• [Passage shown]:
--- START ---

Watkins added that since some human traffickers may have been armed actors in a conflict, exchanging goods or money with them would breach their commitment to humanitarian political neutrality. World Vision led rehabilitation efforts for child soldiers in Uganda many years ago, and more recently, has been providing psycho-social support for formerly abducted children in South Sudan.

Terry FitzPatrick from the US-based charity Free the Slaves says human trafficking is still profitable in many parts of the world, so taking away every incentive and punishing captors should always be part of the solution.

“It’s still a low-risk, high-reward industry,” FitzPatrick says. “Rescue is necessary but not enough.”

Free the Slaves has participated in slave rescues in Haiti, India and Ghana among other places, and relies on communities and local police to rescue children and others in forced labor situations. Since raids are often conducted with authorities in tow, FitzPatrick says traffickers are more likely to get handcuffs than anything else.

“We don’t pay. We use the leverage of the law to rescue these children,” he said.

Slave rescues are often widely announced in the media and heralded as a win for everyone, but what’s rarely mentioned is that preventing people from entering the industry is just as important. This often involves long-term cooperation to build financial systems in poor communities, educate families and strengthen laws on human trafficking. Without many of these measures, anti-slavery groups say it’s all too easy for traffickers to fall back on forced labor.

In the end, making human trafficking unprofitable may be the most powerful solution.

In its latest federal report, the DC-based think tank Human Trafficking Institute states, “Many traffickers are only willing to enslave others if there is no meaningful cost to them. Traffickers begin to leave the vulnerable alone when the alternative is losing their business, forfeiting their profits, and sacrificing their own freedom.”

Ministry Watch reached out to CSI for comment but did not receive a response. In the press release announcing the rescue, the group says that for a cost of about $250, traffickers’ animals get much-needed vaccines and freed slaves are given a survival kit and safe passage.  The group claims its slave redemption rescues have been instrumental in the lives of thousands of Christians in Sudan, securing the release for 100,000 slaves since 1995.

According to the latest MinistryWatch report on CSI, the group had 2019 revenue of about $1.6-million.  That number represents growth of about 50 percent in the past five years.

--- END ---

• [Required tasks]:
1. Rewrite the passage on human trafficking, beginning at the words "Ministry Watch reached" and stopping after "past five years.", with "survival kit" changed to "supply kit".
2. According to the passage on human trafficking, why does FitzPatrick say traffickers are more likely to get handcuffs than anything else during rescues by Free the Slaves?
The data that comes after the passage on human trafficking is separate material.

• [Input data]:

--- START ---

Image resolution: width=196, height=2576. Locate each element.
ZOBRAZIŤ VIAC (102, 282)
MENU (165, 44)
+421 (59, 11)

--- END ---

• [Answers for the tasks]:
1.
Ministry Watch reached out to CSI for comment but did not receive a response. In the press release announcing the rescue, the group says that for a cost of about $250, traffickers’ animals get much-needed vaccines and freed slaves are given a supply kit and safe passage.  The group claims its slave redemption rescues have been instrumental in the lives of thousands of Christians in Sudan, securing the release for 100,000 slaves since 1995.

According to the latest MinistryWatch report on CSI, the group had 2019 revenue of about $1.6-million.  That number represents growth of about 50 percent in the past five years.

2. The raids are often conducted with authorities in tow. Traffickers therefore face arrest rather than payment, and the group uses the leverage of the law instead of paying.